Virando a página, essas experiências foram por mim abraçadas intensamente com uma irresponsabilidade gostosa, principalmente por sentir a chegada de tempos modernos, quando fui testemunha ocular de um grande avanço da história. Do advento da televisão. Da modernização de vida. De hábitos e costumes.

Desfrutei com muito amor da beleza incomparável, a alegria e o sol de verão da minha mui leal e heróica Cidade de São Sebastião do Rio de Janeiro, Como também a São Paulo da garoa, terra boa, que curti avidamente e onde sempre tive como um ponto acolhedor, desejável.

Uma das atrações do domingo paulistano era o brunche do Mosteiro de São Bento, onde estudei. Movimentado por conta da Missa dos Monges às 10 horas, sempre lotada, havia o som dos cantos gregorianos, acompanhado pelo órgão de 7.000 tubos. Era um verdadeiro concerto. O brunche ocorria no último domingo do mês, com a abertura do refeitório com sofisticadas iguarias dos monges e da gastronomia dos grandes Chefs de São Paulo. Ficava lotado. Tinha música erudita e contemporânea e exposições da arte sacra barroca à contemporânea. Detalhe importante para mim: ex-alunos não pagavam.

São Paulo mais parecia outro país. A nata da sociedade brasileira vivia lá e na ponte aérea para o Rio. A Maison Canadá, do Rio foi o chamariz da sociedade paulistana como a casa de moda dos anos 1950, pioneira da alta costura nacional. Os Lafer, os Jafet, os Penteado. Os Matarazzo eram considerados “casca grossa” e só entravam na lista quando o assunto era dinheiro.

Mas as coisas de São Paulo, seus hábitos, seus costumes, e até suas noites tinham um novo aplomb, um modo de vida inteiramente diferente do Rio querido. Aquilo me fascinava. São Paulo sempre foi a minha fuga favorita, onde me deixava envolver pelo mundo novo que eu estava descobrindo.
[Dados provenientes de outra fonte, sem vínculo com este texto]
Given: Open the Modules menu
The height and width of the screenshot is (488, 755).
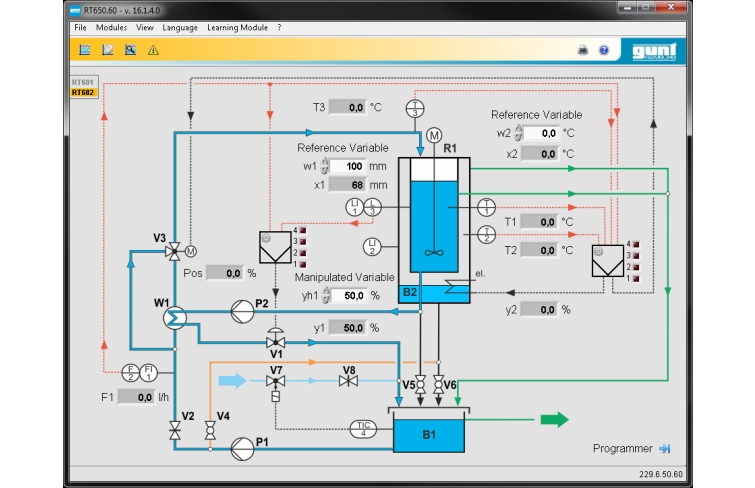Looking at the screenshot, I should pos(111,27).

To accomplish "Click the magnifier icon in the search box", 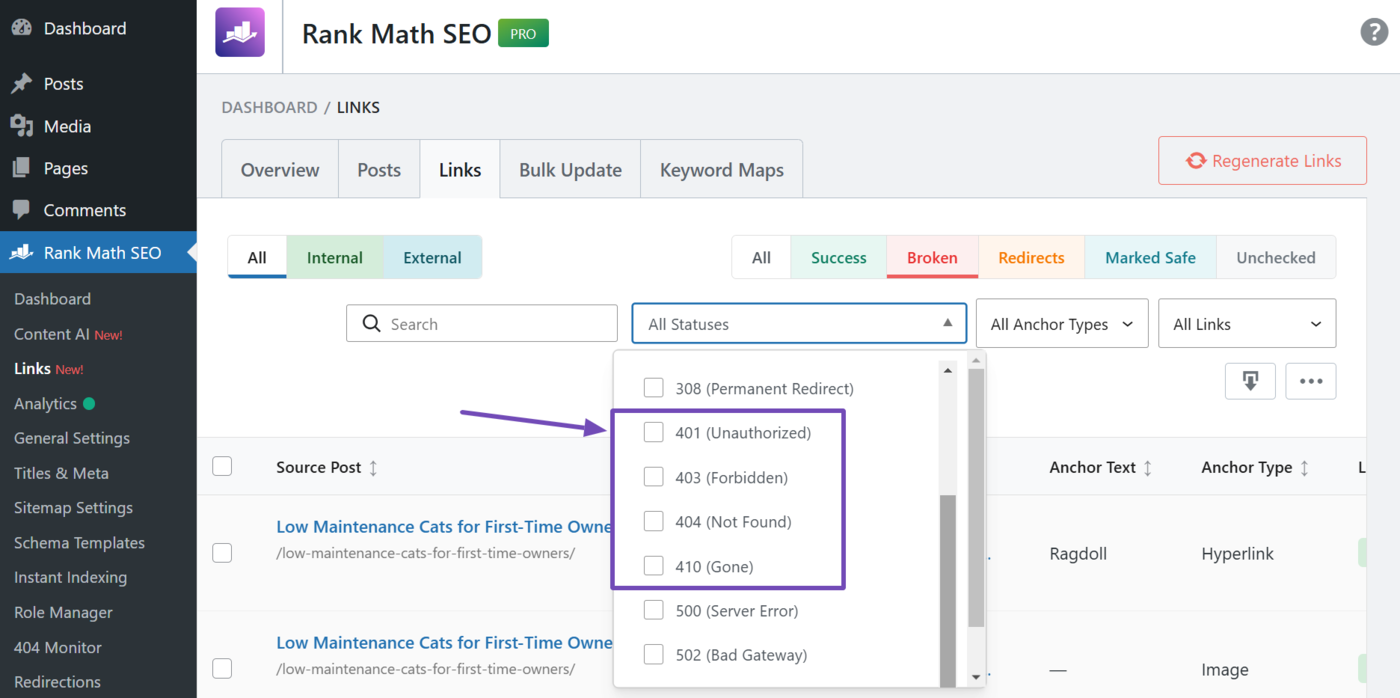I will (x=371, y=323).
O dístico do brazão de São Paulo me atraia pela assertiva: “Non ducor, duco”. Em bom português “Não sou conduzido, conduzo”. Morei alguns anos em São Paulo, na época da Segunda Guerra Mundial. Havia blackout e os carros eram movidos a gasogênio. Estudei também no Mosteiro de São Bento paulistano, no Liceu Eduardo Prado e, ainda, na Fundação Casper Líbero, primeira escola de jornalismo do país, dona dos jornais “Gazeta Esportiva” e “A Gazeta”, onde trabalhei e, depois, a TV Gazeta.
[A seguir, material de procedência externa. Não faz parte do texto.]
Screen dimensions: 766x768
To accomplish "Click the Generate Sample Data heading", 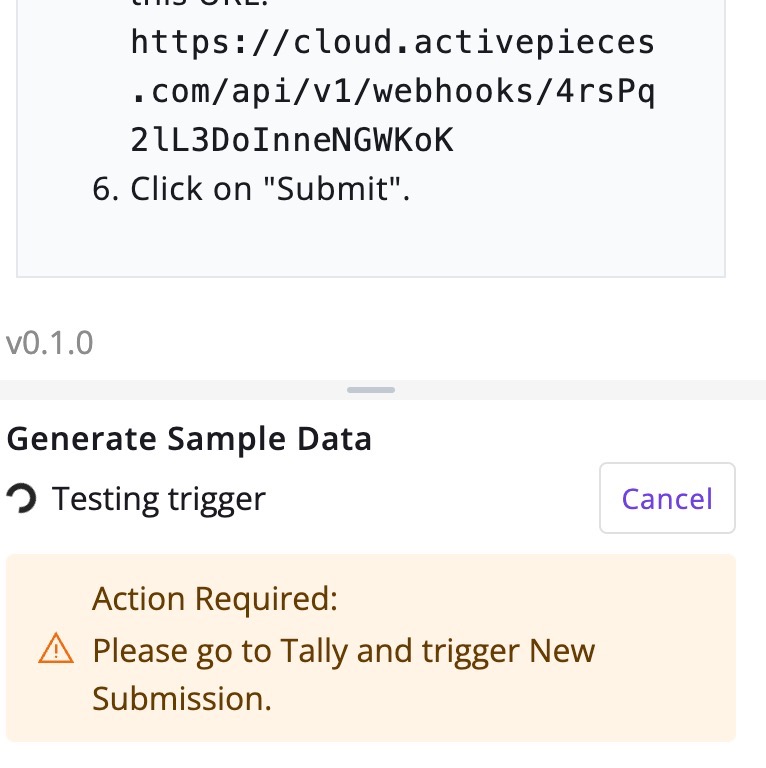I will (x=189, y=439).
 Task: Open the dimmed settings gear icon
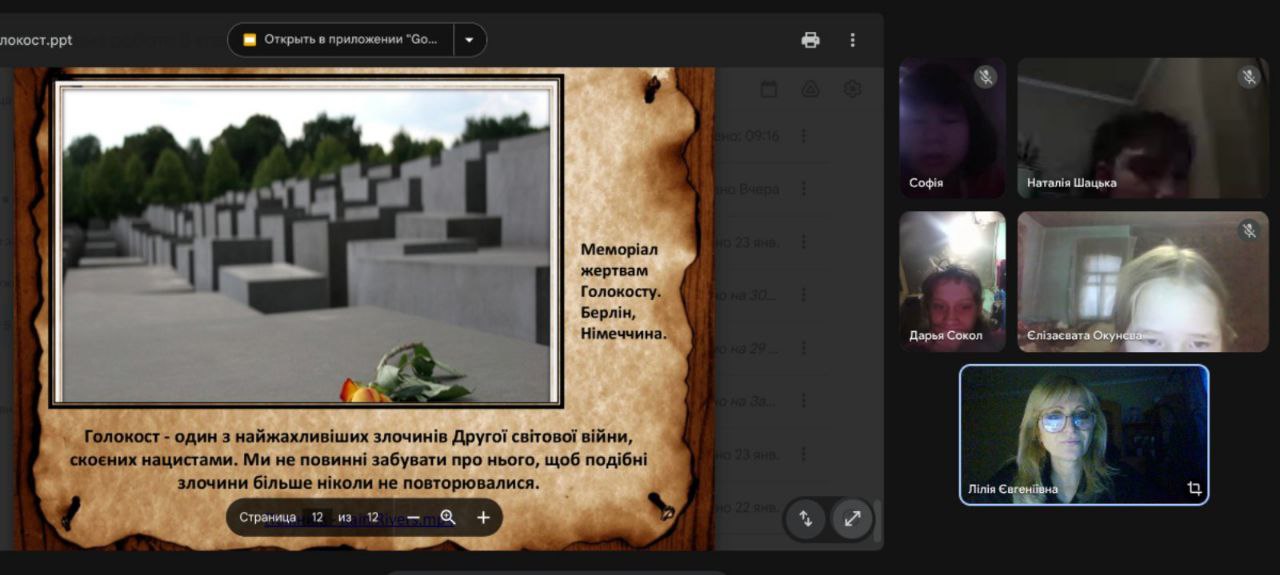852,89
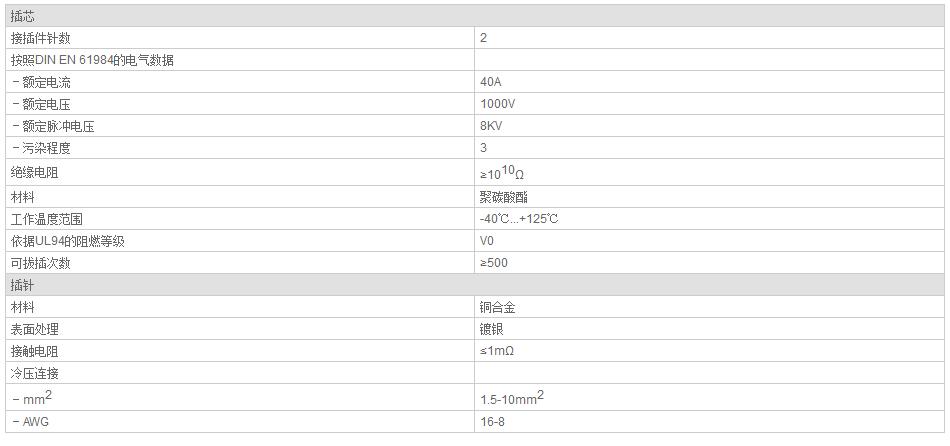This screenshot has width=950, height=446.
Task: Select the 绝缘电阻 value cell
Action: point(709,173)
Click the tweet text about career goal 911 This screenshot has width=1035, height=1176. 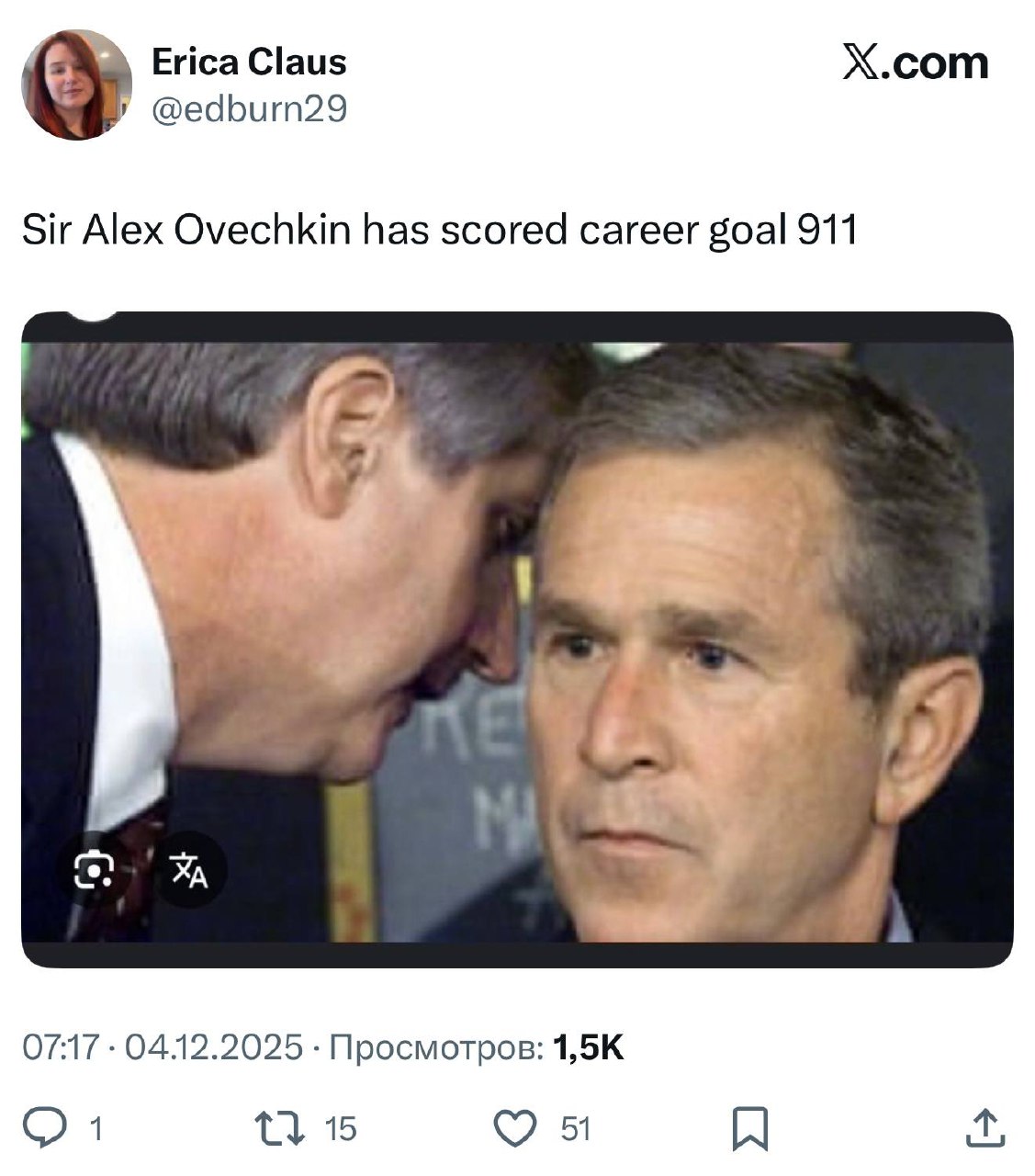pyautogui.click(x=439, y=231)
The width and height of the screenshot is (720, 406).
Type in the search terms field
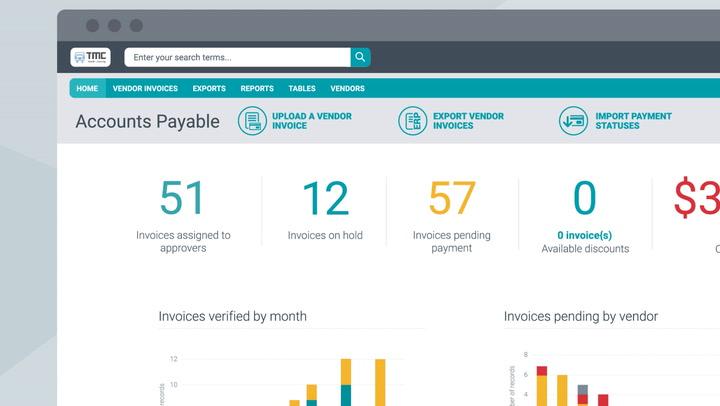(238, 58)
Os bondes ostentavam mensagens cívicas enfatizando o orgulho de ser paulistano. “São Paulo, o maior centro industrial da América Latina”. Eu não era paulistano, porém, admirava aquele orgulho e me sentia como tal.

Gostava daquela São Paulo. Do Viaduto do Chá, do bonde “Camarão”, por ser vermelho. Do Pacaembu e do Parque Água Branca. Das litorinas, quando ia a Campos de Jordão. Minha estada paulistana era gostosa, mas pesada. Lá, muitas vezes, eu vivia um bom mau momento, mas vivia. Sem um tostão no bolso, ficava namorando o pastel do chinês, em frente à loja da praça da Sé ou da praça dos Correios, junto à parada de bondes. E o meu olhar era tão significativo, tão pedinte, quase que de súplica, que o chinês fazia sinal e me dava um pastel. E assim eu superava a fome, por absoluta falta de dinheiro. Mas vivia meu orgulho, intensamente.

Ansioso, eu tinha pressa. Uma pressa imensa em alcançar o sucesso, embora sem a necessária paciência para esperar a hora chegar. Muitos erros e escorregões pintaram na minha estrada. Por vezes, bem que procurava corrigir os rumos da nau da vida, contornando os obstáculos, virando a página. Fui tarimbado na escola da vida.